The Turkish lira is currently experiencing ~85% year-on-year inflation. Our domains' prices are denominated in US dollars, not Turkish lira. This problem looks to be caused by currency headwinds. At the time of initial registration, the amount of Turkish lira paid would have been worth a lot more than it is now.
Also, 13040 TRY is worth US$700 at the current exchange rate, not US$850. That's actually a slight discount on the correct exchange rate, as another available domain name in the same pricing tier (e.g. 6b.dev) is showing as costing US$720/yr. So by paying in Turkish lira it looks like they're currently getting a discount of around US$20/yr, presumably because the prices displayed in Turkish are lagging the real exchange rate.

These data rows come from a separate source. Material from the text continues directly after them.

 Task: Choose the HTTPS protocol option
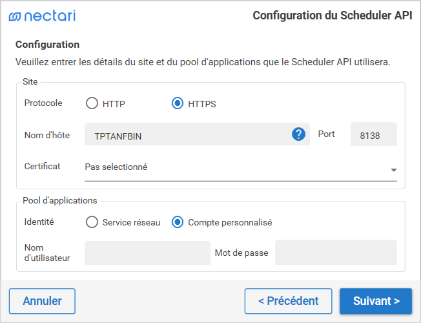click(178, 103)
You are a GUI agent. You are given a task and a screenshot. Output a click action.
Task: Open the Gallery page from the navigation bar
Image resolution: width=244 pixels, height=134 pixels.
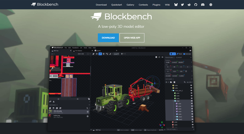point(130,5)
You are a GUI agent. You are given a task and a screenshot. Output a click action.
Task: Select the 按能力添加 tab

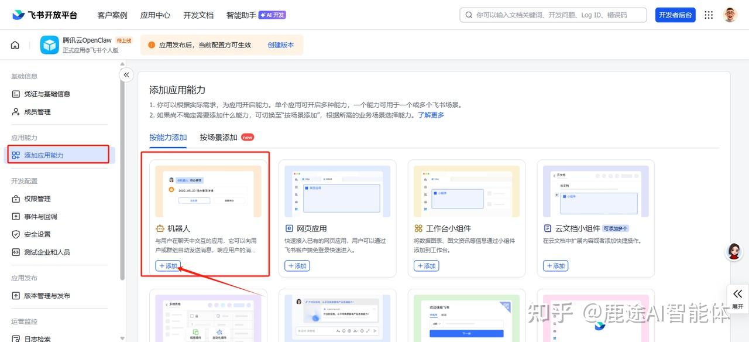coord(168,138)
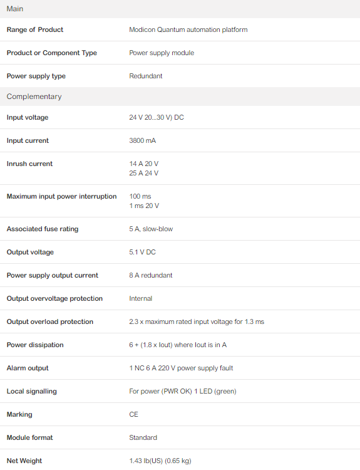Click the Main section header

pyautogui.click(x=180, y=9)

No, the exchange rate on Dec 6, 2021 was 13.67. Not even close.
EDIT: You edited your comment which made mine lose context. You had claimed something like “he had paid equivalent of $850 last year”. That’s provably not the case here.
I'll have to defer to the registrar team then, as we're getting outside the purview of anything having to do with the registry. I feel that the volatile exchange rate with high sustained inflation might have something to do with it though; maybe he got a too-good exchange rate at time of initial registration and now they're updating exchange rates more frequently? Not for me to know.
The Turkish lira has lost value, but it is not a matter of fluctuation as you mentioned. I already shared the links to the exchange rates of the relevant day above. You can also verify the previous and next days yourself. We are talking about a number that is three times higher than on that day, and twice as high as today.
I also contacted another domain registration service to verify this price. They said that the domain transfer fee is $843 and that they have nothing to do with it, the pricing is determined by registrar(Google in this case).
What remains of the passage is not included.